Collected data entries
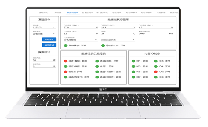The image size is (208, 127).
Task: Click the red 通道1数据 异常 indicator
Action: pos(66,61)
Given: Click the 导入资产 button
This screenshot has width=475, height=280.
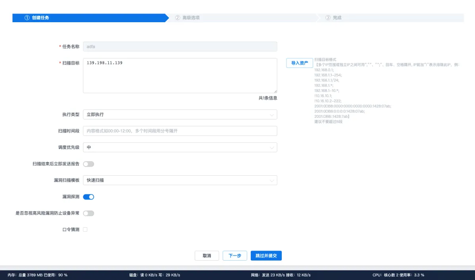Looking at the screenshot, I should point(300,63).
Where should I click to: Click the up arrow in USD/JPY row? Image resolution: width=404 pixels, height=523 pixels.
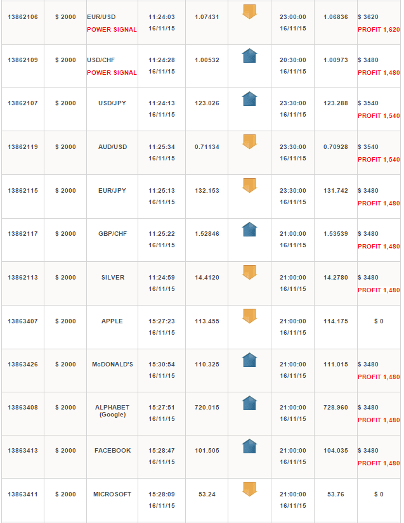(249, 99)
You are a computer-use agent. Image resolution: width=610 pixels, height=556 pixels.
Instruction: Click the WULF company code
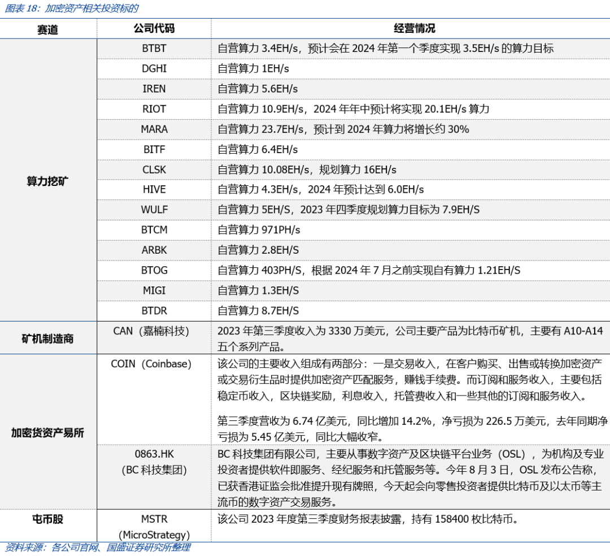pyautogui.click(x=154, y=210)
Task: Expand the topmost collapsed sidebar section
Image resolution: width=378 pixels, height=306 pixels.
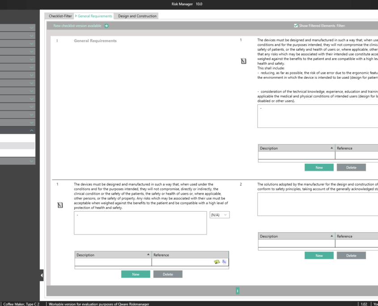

Requirement:
Nothing but the lines from the one containing "Where should I" through the end of the entries is to be retyped, exactly as written and without pictures.

Result below:
Where should I click to: Click the up arrow in USD/JPY row? Image resolution: width=404 pixels, height=523 pixels.
(249, 99)
You are a computer-use agent. Image resolution: width=610 pixels, height=556 pixels.
Instruction: Click the WULF company code
pyautogui.click(x=154, y=210)
Task: Expand the topmost collapsed sidebar section
Image resolution: width=378 pixels, height=306 pixels.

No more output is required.